I read two striking pieces this morning. The first is a quote from A. W. Tozer:
When the church is acting like the church, God is being exalted among the nations. For some reason, the church has grown bored with this. It is hard to explain why, but we have succumbed to the lowly concept of God expressed in religion. Where once we had a high and lofty perception of God, we have allowed, for some reason, the world to redefine our God for us. Instead of taking our God to the world, the world is bringing a god to us that is acceptable to them.
Delighting in God cited in The Quotable Tozer, p. 275.
In my work in the so-called field of “church revitalization,” I have spent much time researching, considering, and teaching course corrections for churches. I am convinced that the first and foremost correction lies in the worship of the living God. I say this because the cultural pressure is for the church to present an emotional event. This isn’t a recent cultural pressure by the way. In my view, it can be seen in the revival movements of the mid-twentieth century. We may laud God’s use of crusades and televangelists (and we should), but on the other side of the coin, such strategies also gave rise to polished presentation and consumer satisfaction. For more on the intersection of religion and entertainment, no book is more insightful than the 1985 work Amusing Ourselves to Death by Neil Postman. It is profoundly prescient and shines much light on how we got to our current cultural moment. Let me get to my point.
For any church to remain focused, the first component must be an absolute and unwavering commitment to the worship of God.

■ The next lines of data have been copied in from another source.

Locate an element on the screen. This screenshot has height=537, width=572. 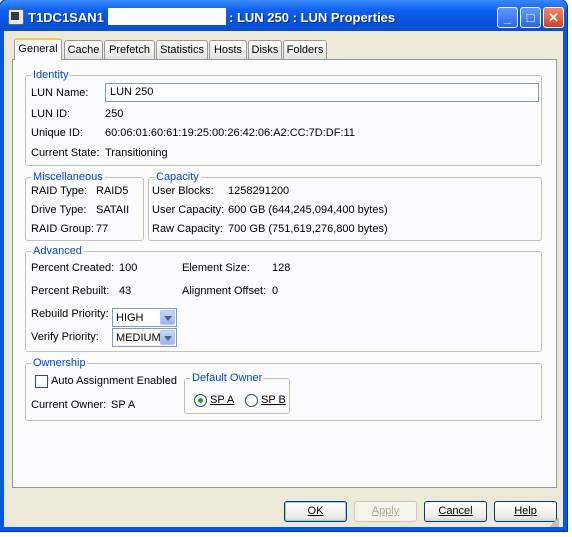
identity-group-title: Identity is located at coordinates (51, 75).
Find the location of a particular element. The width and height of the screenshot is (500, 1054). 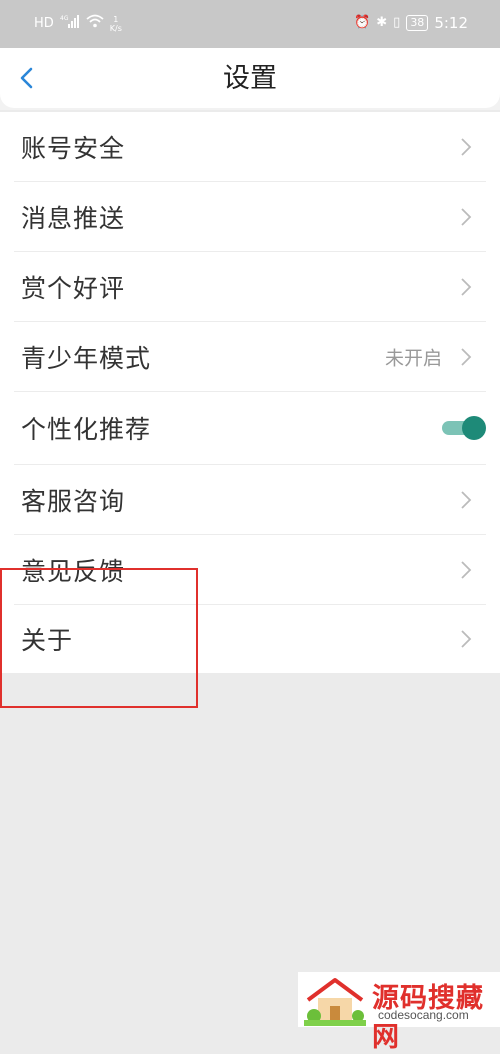

settings-item-account-security: 账号安全 is located at coordinates (250, 147).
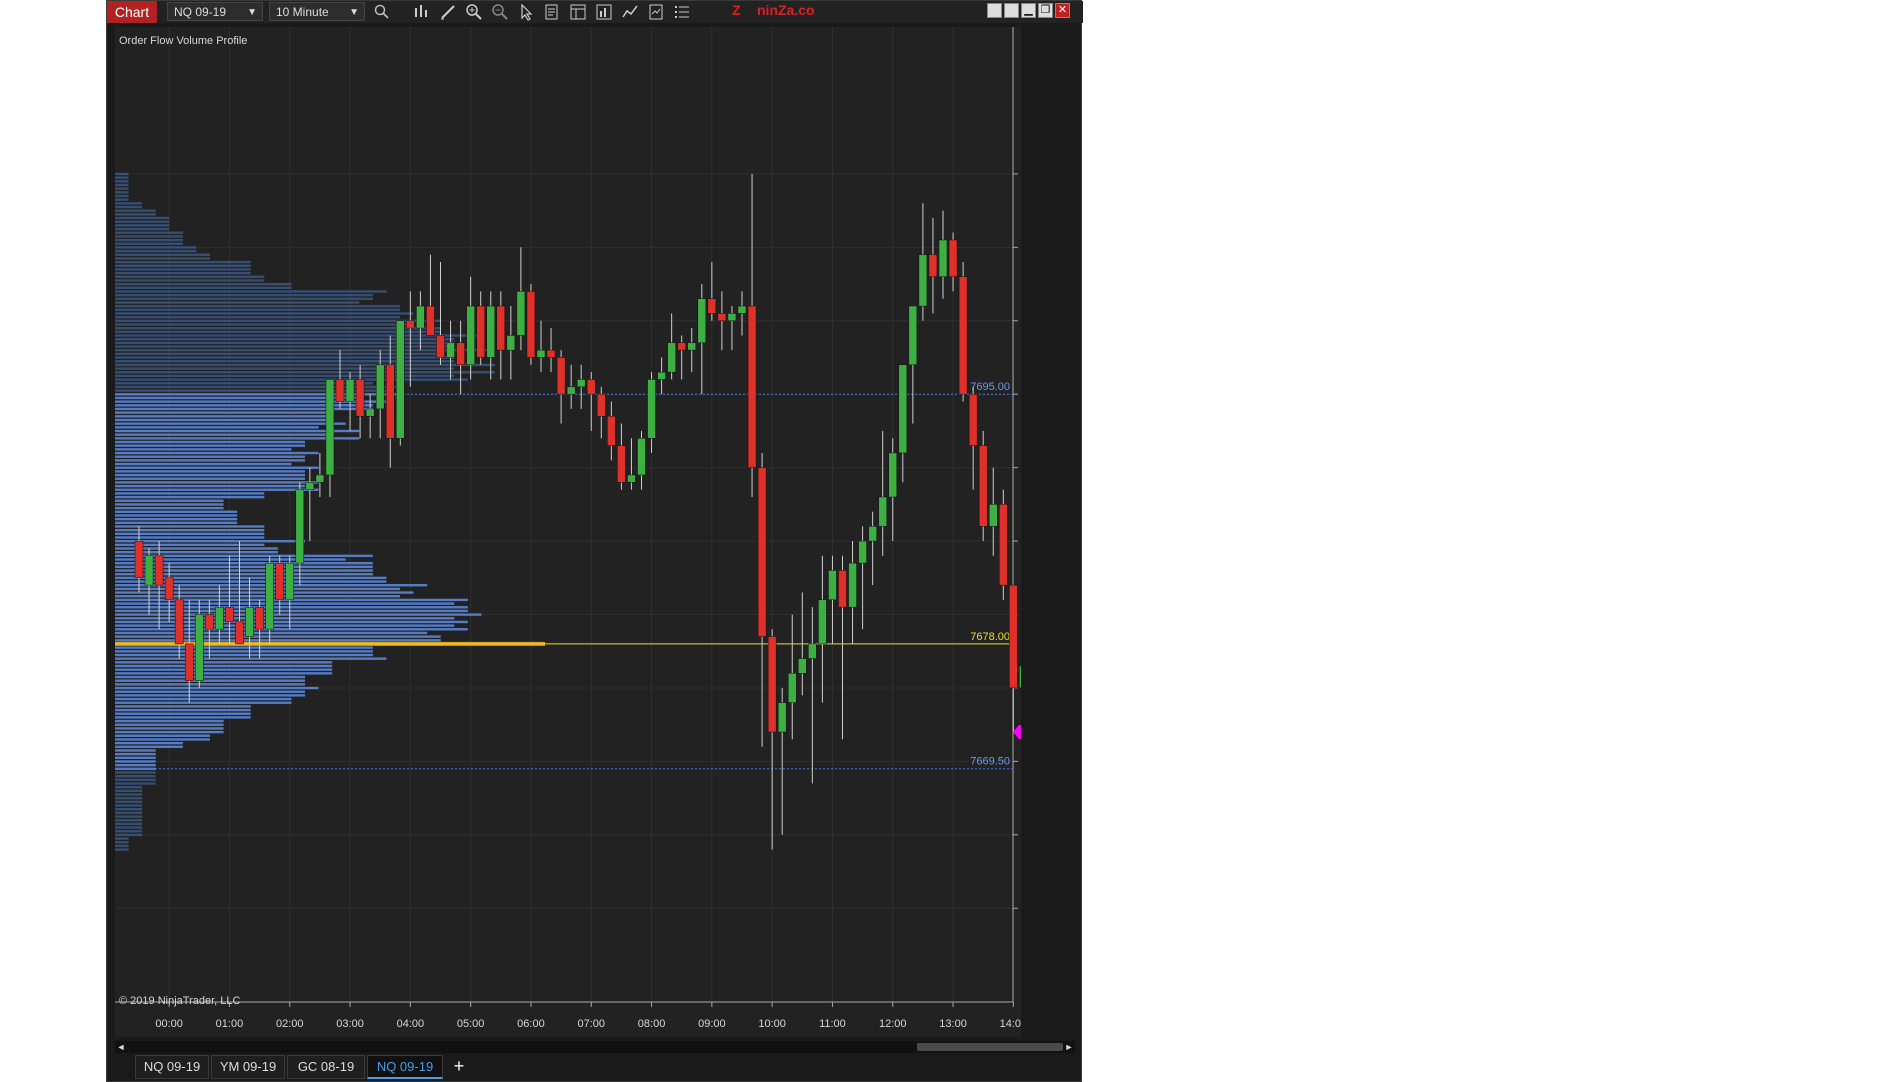 The height and width of the screenshot is (1082, 1878). I want to click on x-tick-label: 06:00, so click(531, 1024).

For any church to remain focused, the first component must be an absolute and unwavering commitment to the worship of God.
Unfortunately, our culture has developed such a self-help tendency that we remain “curved in on ourselves” (incurvatus in se) (Augustine). Turning outward toward the Creator does not come naturally (cf. Romans 1:18ff). The classic concept of the goal as the beatific vision (the beholding of God) has virtually been erased from ecclesiological discourse. Instead, we talk strategies and trends and relevance. Yet, the great desire of the human heart lies in knowing God (cf. John 17:3; also Augustine’s opening paragraph in Confessions). Until the worship of God is nonnegotiable and all the clamoring of consumer preferences, political agendas, national holidays is seen as an attempt to subvert the worship of God, the church will remain on shaky footing. We must reject “the lowly concept of God” and return to “a high and lofty perception of God.”

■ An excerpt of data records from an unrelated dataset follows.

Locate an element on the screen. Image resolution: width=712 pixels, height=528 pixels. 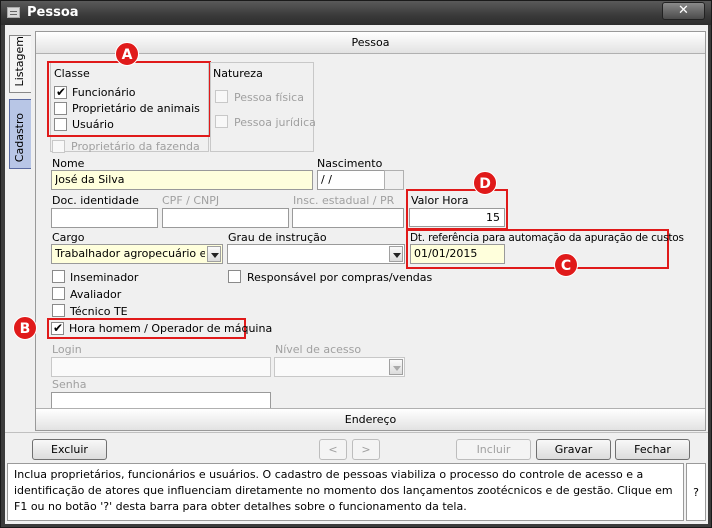
hora-homem-checkbox: ✔ is located at coordinates (58, 328).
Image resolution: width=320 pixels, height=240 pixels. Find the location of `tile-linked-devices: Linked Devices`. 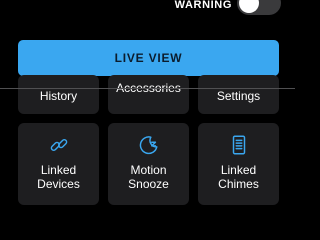

tile-linked-devices: Linked Devices is located at coordinates (58, 164).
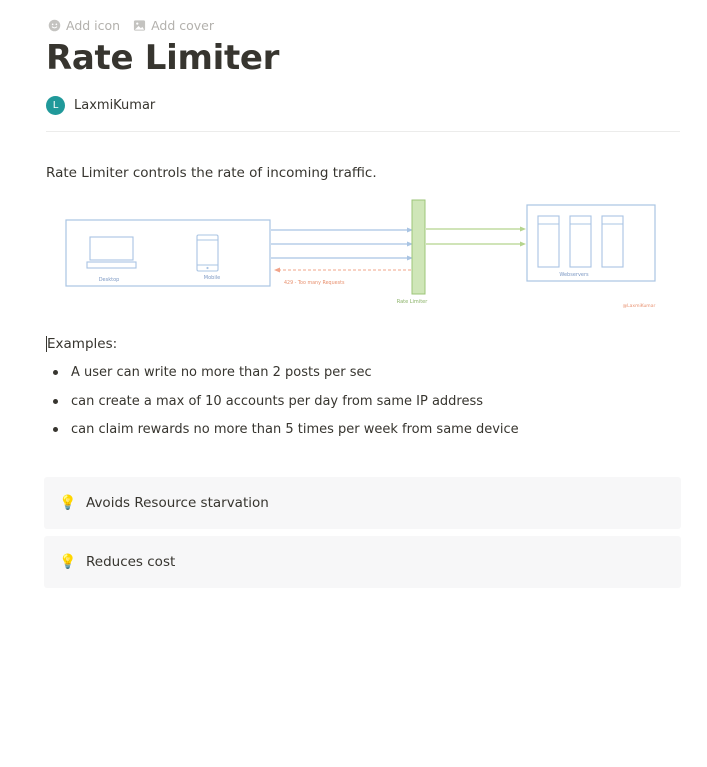  I want to click on callout-block: 💡 Reduces cost, so click(362, 562).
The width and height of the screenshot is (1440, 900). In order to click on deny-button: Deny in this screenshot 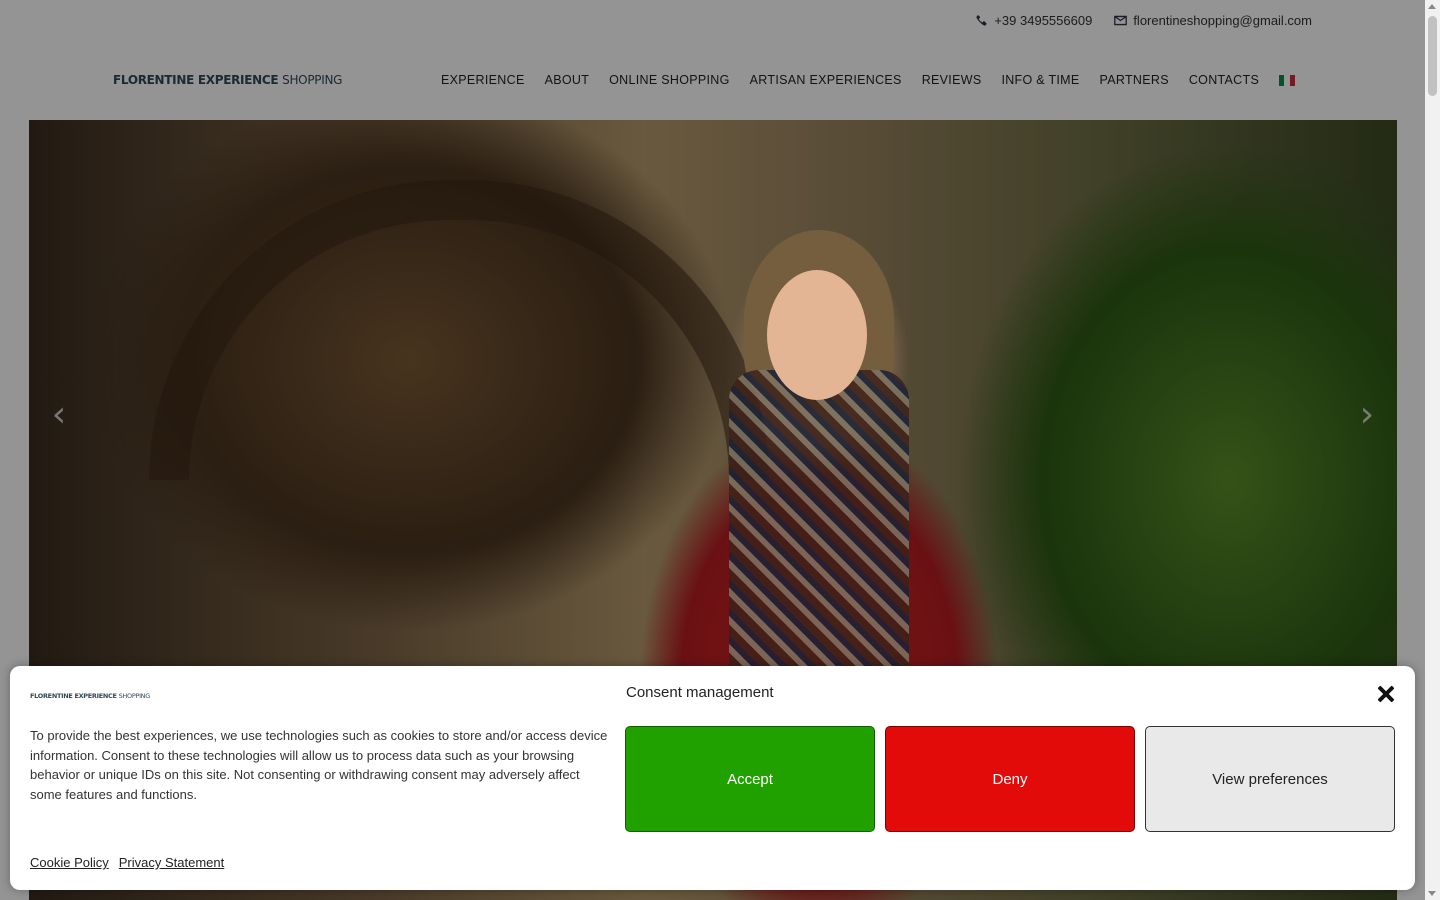, I will do `click(1010, 779)`.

The second piece comes from a book about the medieval mystics Teresa of Avila and St. John of the Cross. The context of the following quotation is in a discussion of creation and meditation, where both creation and meditation are viewed as “means to an end”—namely, the end/goal of beholding and knowing and communing with God.
Because creation shouts the Creator to the attentive heart, the man or woman who sets out on a serious pursuit of Go uses the finite as a stepping-stone to the infinite…. [St.] John [of the cross] sees created splendor as normally enkindling a great love in the human person, a love that is soon thirsting for a far greater vision of and immersion in to the divine beauty than finite reality can possibly trigger. Discursive meditation, then, is to lead one rapidly to so penetrating a yearning for the Beloved’s presence that nothing short of Him can cure her grief. Nothing worldly satisfies one who has tasted the divine.”

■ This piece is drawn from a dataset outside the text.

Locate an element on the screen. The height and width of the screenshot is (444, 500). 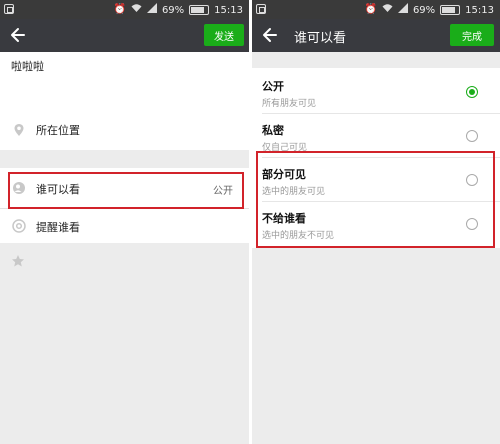
radio-unselected is located at coordinates (472, 136).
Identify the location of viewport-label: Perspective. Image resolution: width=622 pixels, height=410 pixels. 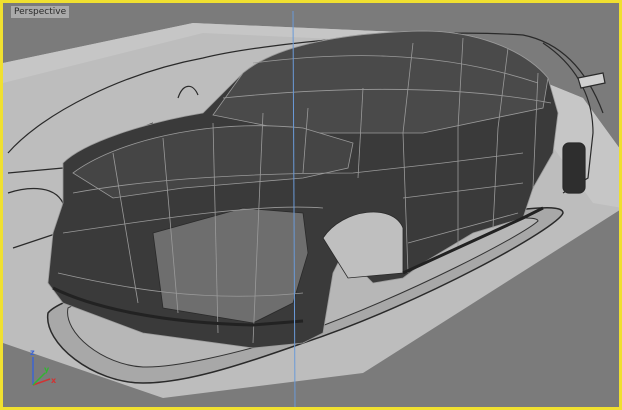
(40, 12).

Thomas Dubay, Fire Within: St. Teresa of Avila, St. John of the Cross, and the Gospel on Prayer, pp. 50-51.
I won’t belabor this point because the above quote is powerful on its own. Let me just say that here we see what Christians have been saying for two millenia—the goal of human existence is communion with the triune God. The furious pursuit of that goal will satisfy us like nothing else. And this isn’t merely an individual affair. The gathered worship of the church must be focused toward the same end. When a church gathers to worship, it does not do so for a show but for an opportunity to worship the living God as the people of God and perhaps to catch a purifying glimpse of the eternal God. Or, as the psalmist said it: “One thing have I asked of the Lord, that will I seek after: that I may dwell in the house of the Lord all the days of my life, to gaze upon the beauty of the Lord and to inquire in his temple” (27:4).